Technique: Epilation of Aberrant Eyelashes

Epilation is the mechanical extraction of individual misdirected eyelashes using epilating forceps. It is a simple, rapid outpatient procedure that provides immediate symptomatic relief from trichiasis — the scratching and irritation of the cornea by inward-turned lashes — and prevents further epithelial erosion. Because lashes regrow in approximately 4–6 weeks, epilation must be repeated regularly; it is a temporising measure unless the underlying cause (e.g., trachoma, entropion) is definitively treated.

Materials needed: a slit-lamp (for magnified visualisation of the lash root) or a loupe, and epilation (epilating) forceps — fine-tipped, non-tooth forceps with a flat broad grip that grasps the lash without crushing it.

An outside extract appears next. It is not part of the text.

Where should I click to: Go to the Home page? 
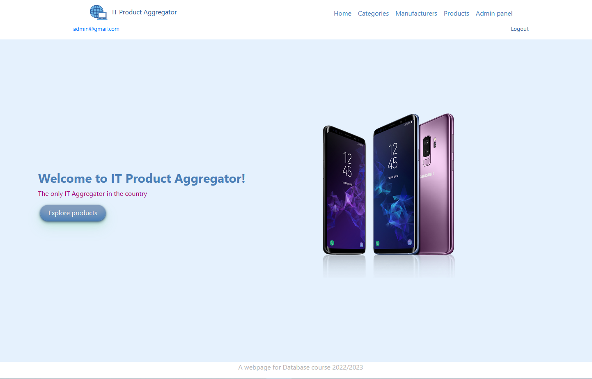pyautogui.click(x=342, y=13)
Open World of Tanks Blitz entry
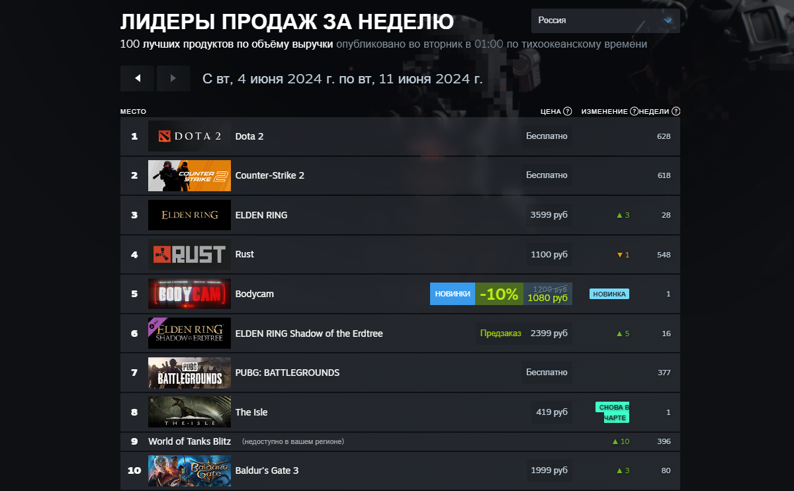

Step-by-step technique: (1) Instil topical anaesthetic drops (proxymetacaine 0.5%) if the patient is in significant pain or if extensive epilation is planned (topical anaesthetic has no direct effect on lash root sensation but reduces blepharospasm). (2) Position the patient at the slit-lamp. Using the slit-lamp for illumination and magnification, identify each trichiatic lash — those touching the cornea can often be identified by the corneal epithelial disturbance they cause. (3) Grasp the lash as close to its base at the lid margin as possible using the epilating forceps. (4) Apply a firm, single, smooth pulling motion in the direction of lash growth (angling slightly away from the lid) to extract the whole lash shaft with its root sheath. An incomplete pull that breaks the shaft leaves the root and causes faster regrowth with a blunter, more damaging tip. (5) Inspect the extraction site to confirm the root has come out; re-examine the cornea for remaining trichiatic lashes. (6) Instil antibiotic ointment to the lid margin after completing the procedure.

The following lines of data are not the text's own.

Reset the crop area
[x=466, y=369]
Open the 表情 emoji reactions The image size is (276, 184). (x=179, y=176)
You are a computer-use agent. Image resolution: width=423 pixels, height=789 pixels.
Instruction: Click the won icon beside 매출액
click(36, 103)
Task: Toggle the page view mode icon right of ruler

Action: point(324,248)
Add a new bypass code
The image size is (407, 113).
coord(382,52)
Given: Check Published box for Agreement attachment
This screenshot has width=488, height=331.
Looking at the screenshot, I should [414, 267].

For permanent eyelash removal: electrolysis uses a fine needle electrode (radiofrequency) inserted alongside the lash follicle to ablate it — effective but requires specialist equipment. Cryotherapy of the lid margin (using a cryoprobe, −20°C) ablates lash follicles over a section of lid margin; useful for multiple adjacent trichiatic lashes; risk of de-pigmentation in dark-skinned patients and notching of the lid margin if overapplied.